What the task asks → Reproduce verbatim the lines of the items running from the line containing "Where should I" through the line containing "will (391, 669).", both included, and nothing else.

(Rows on where targets appear)

— BEGIN —

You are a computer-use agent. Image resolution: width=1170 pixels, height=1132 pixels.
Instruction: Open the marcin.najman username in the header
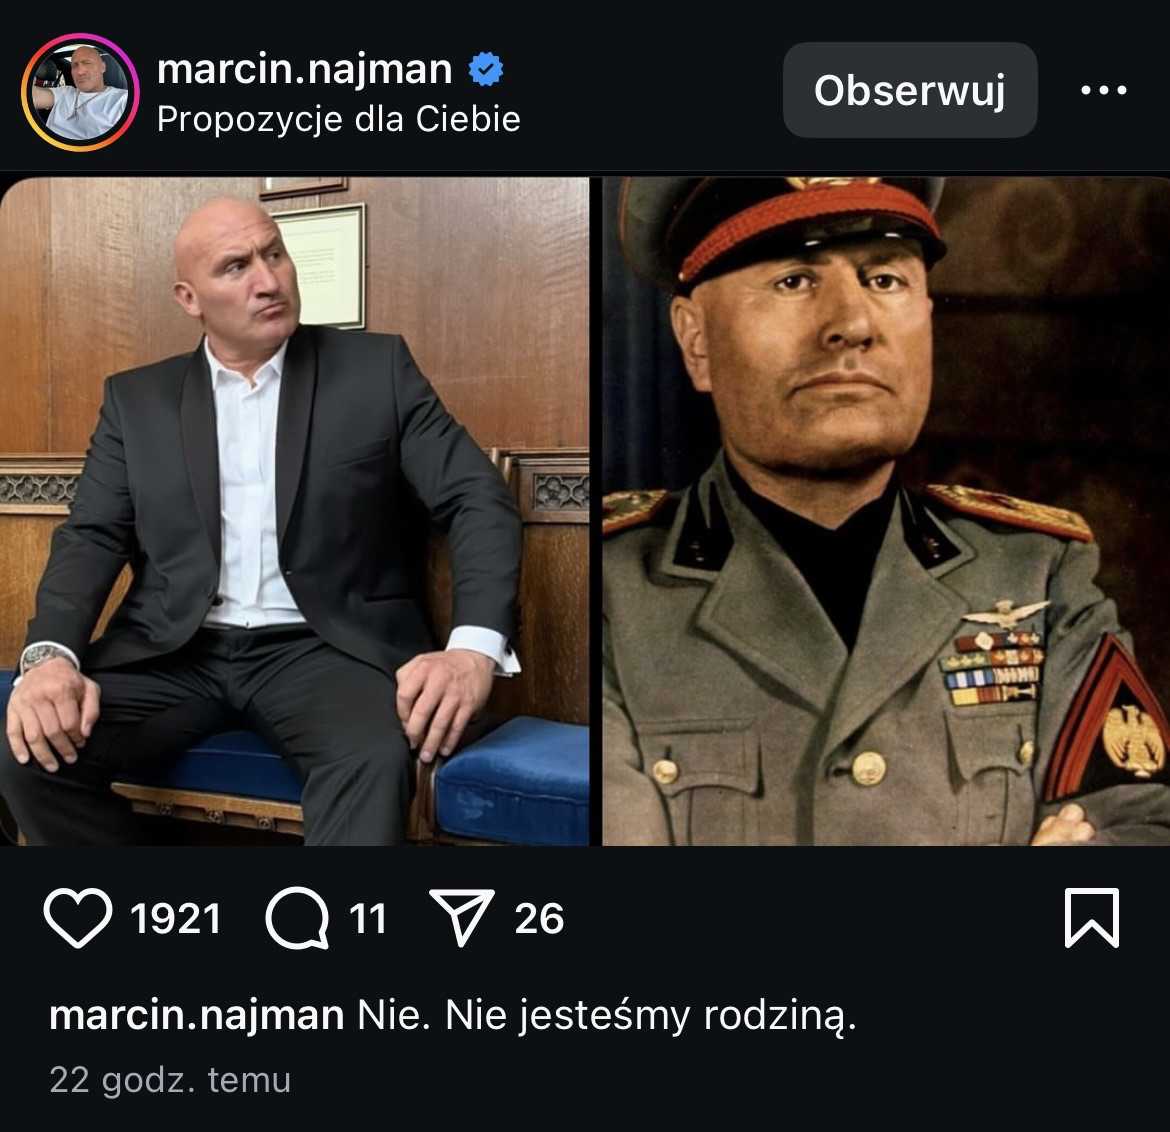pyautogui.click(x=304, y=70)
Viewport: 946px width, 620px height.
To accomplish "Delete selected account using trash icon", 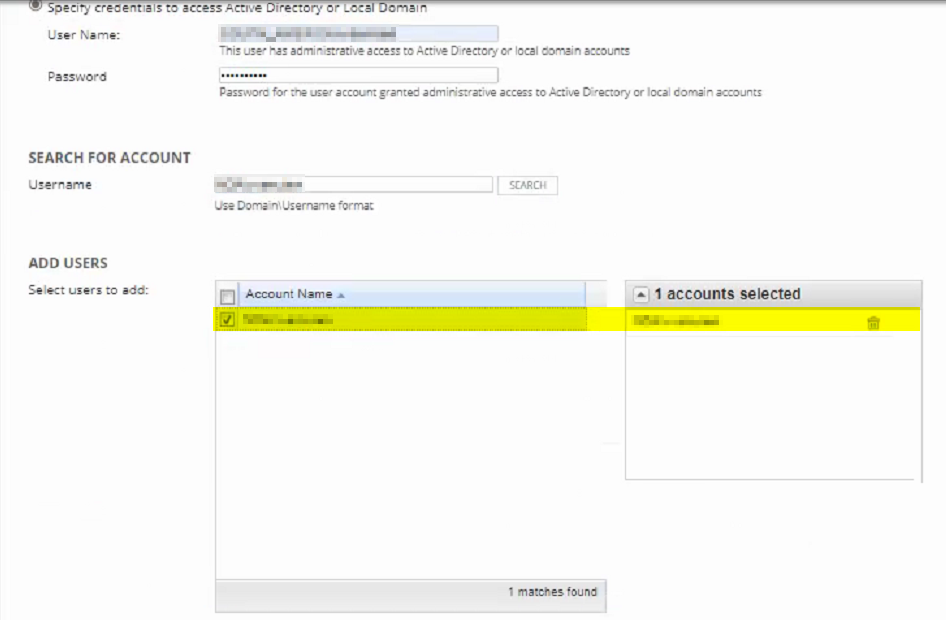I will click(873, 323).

— END —
— BEGIN —

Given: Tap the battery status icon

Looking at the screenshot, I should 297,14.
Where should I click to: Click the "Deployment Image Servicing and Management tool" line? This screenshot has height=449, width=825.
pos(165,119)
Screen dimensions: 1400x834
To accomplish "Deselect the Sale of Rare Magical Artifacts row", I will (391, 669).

— END —

Exercise output →
Where should I click to: Click the "Deployment Image Servicing and Management tool" line? This screenshot has height=449, width=825.
pos(165,119)
Screen dimensions: 1400x834
To accomplish "Deselect the Sale of Rare Magical Artifacts row", I will (391, 669).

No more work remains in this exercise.